如何拯救被污染细胞首先需要了解洁净区不是完全没有细菌，只是细菌的数量相对较少，国家标准100级的洁净标准是浮游菌数不得超过5个每立方米，沉降菌数不得超过1个每培养皿.而国外的标准比我国的还要高一点，要求的数量更少。 所以在我们的洁净操作台里，并不是真正一个细菌都没有的，所以在操作的时候还是要尽量利索迅速地完成操作。这样可以有效减少进入培养体系细菌的数量。

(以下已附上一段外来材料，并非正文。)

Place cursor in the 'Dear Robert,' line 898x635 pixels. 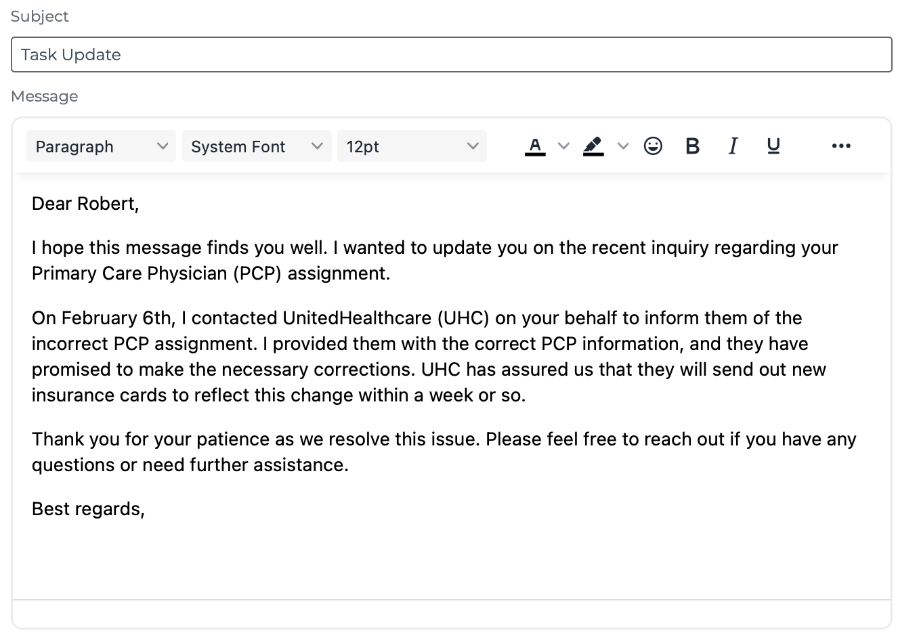tap(85, 204)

所以处理细菌污染的重要原则就是：无限地稀释细菌的浓度，无限地减少细菌的数量。操作步骤如下

1）.将污染的培养液倒掉，转烧瓶口，加入10mlPBS，适当晃动清洗培养瓶，然后倒掉。转烧瓶口。

2）.继续加入10mlPBS，同样方法晃动，清洗培养瓶，然后倒掉。

3）.继续加入5mlPBS，同样方法洗瓶，主要是培养面，然后倒掉。

4）.重复步骤3再洗。

5）.重复步骤3再洗。

6）.加入3-5ml双抗，洗瓶，静置3-5分钟，然后吸出。

7）.加入3ml双抗，洗瓶，静置3-5分钟，然后吸出。

8）.再加入5mlPBS洗瓶，然后吸出。

9）.加入10ml培养液，加入2ml双抗，放置培养箱培养，5小时之后，倒掉培养基，加入PBS洗瓶两次，然后加入胰酶消化，吹打后置于离心机800-1000r/min离心，然后洗一次。置于新的培养瓶里培养，培养体系加入2ml双抗。

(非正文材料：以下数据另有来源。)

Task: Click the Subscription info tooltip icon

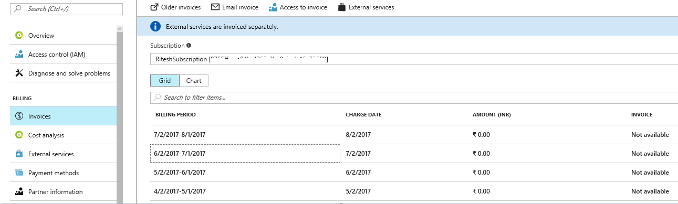Action: coord(189,46)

10）.24h之后，视情况换液，若仍然污染严重，培养基浑浊，重复以上步骤，若看不到污染物，则继续步骤1)、3）、4）、6）、8），然后加入培养液培养，培养体系加入2ml双抗.

11).24h之后，若仍污染严重，可再重复一次，若还污染只能弃之（不过一般没有出现这种情况），若镜下不见污染物，则换液PBS洗瓶，正常培养。

如何拯救被污染细胞以上是对于细菌污染（常见为金黄色葡萄球菌和大肠杆菌）；若为霉菌或者真菌污染，加入两性霉素B清洗和培养，终浓度一般为2.5μg/ml（在30μg/ml时会有细胞毒性）。另外也可以选择在培养基里加3ug/ml的制霉菌素或放线菌素D。 其它操作同；若为支原体或者黑胶虫污染，因为这个太难处理。也有专门针对黑胶虫和支原体污染的试剂的，因为价格昂贵 建议重新培养细胞。

以上方法主要是针对贴壁生长的细胞，在操作的过程中，一定要小心操作动作，轻柔缓慢，切忌粗心大意。防止细胞脱落。以上方法操作得当，基本上都能救活你的细胞。当然如果你的细胞仍有富余或者冻存的，建议把污染的扔掉，再复苏更加方便。如何拯救被污染细胞这个拯救细胞还是主要针对你就只剩这一瓶细胞无路可退的时候。